=== Work required ===
Nothing in the records should be left out; transcribe them exactly.

== Records for this task

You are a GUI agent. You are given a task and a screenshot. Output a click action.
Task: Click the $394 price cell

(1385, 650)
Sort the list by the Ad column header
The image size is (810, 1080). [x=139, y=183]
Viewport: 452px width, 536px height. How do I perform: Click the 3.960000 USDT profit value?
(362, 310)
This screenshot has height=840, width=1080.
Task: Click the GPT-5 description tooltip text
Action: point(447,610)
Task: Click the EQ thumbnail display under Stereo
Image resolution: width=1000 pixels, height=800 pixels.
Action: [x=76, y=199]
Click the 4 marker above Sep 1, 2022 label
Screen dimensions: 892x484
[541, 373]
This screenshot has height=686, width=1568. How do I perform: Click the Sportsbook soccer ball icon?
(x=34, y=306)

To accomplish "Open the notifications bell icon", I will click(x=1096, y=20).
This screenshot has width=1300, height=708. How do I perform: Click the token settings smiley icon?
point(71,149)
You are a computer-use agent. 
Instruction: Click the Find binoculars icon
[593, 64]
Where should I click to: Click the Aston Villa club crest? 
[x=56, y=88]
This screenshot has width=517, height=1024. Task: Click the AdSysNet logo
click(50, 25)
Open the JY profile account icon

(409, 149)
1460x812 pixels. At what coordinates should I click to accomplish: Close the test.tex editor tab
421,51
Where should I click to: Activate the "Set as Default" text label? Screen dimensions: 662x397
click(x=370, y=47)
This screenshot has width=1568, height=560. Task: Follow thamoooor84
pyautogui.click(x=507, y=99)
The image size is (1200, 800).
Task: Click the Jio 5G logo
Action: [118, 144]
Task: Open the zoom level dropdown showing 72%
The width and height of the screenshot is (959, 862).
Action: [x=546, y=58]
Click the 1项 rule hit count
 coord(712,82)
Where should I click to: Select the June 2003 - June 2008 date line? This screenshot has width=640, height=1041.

====

=== Written response ===
You are a GUI agent. You are given a task and a screenshot. Output a click action.
Task: Click the $394 price cell

(1385, 650)
Sort the list by the Ad column header
The image size is (810, 1080). [x=139, y=183]
Viewport: 452px width, 536px height. How do I perform: Click the 3.960000 USDT profit value?
(362, 310)
This screenshot has height=840, width=1080.
Task: Click the GPT-5 description tooltip text
Action: point(447,610)
Task: Click the EQ thumbnail display under Stereo
Image resolution: width=1000 pixels, height=800 pixels.
Action: [x=76, y=199]
Click the 4 marker above Sep 1, 2022 label
Screen dimensions: 892x484
[541, 373]
This screenshot has height=686, width=1568. How do I perform: Click the Sportsbook soccer ball icon?
(x=34, y=306)

To accomplish "Open the notifications bell icon", I will click(x=1096, y=20).
This screenshot has width=1300, height=708. How do I perform: Click the token settings smiley icon?
point(71,149)
You are a computer-use agent. 
Instruction: Click the Find binoculars icon
[593, 64]
Where should I click to: Click the Aston Villa club crest? 
[x=56, y=88]
This screenshot has width=517, height=1024. Task: Click the AdSysNet logo
click(50, 25)
Open the JY profile account icon

(409, 149)
1460x812 pixels. At what coordinates should I click to accomplish: Close the test.tex editor tab
421,51
Where should I click to: Activate the "Set as Default" text label? Screen dimensions: 662x397
click(x=370, y=47)
This screenshot has width=1568, height=560. Task: Follow thamoooor84
pyautogui.click(x=507, y=99)
The image size is (1200, 800).
Task: Click the Jio 5G logo
Action: [118, 144]
Task: Open the zoom level dropdown showing 72%
The width and height of the screenshot is (959, 862).
Action: [x=546, y=58]
Click the 1项 rule hit count
 coord(712,82)
Where should I click to: Select the June 2003 - June 2008 date line? This screenshot has width=640, height=1041.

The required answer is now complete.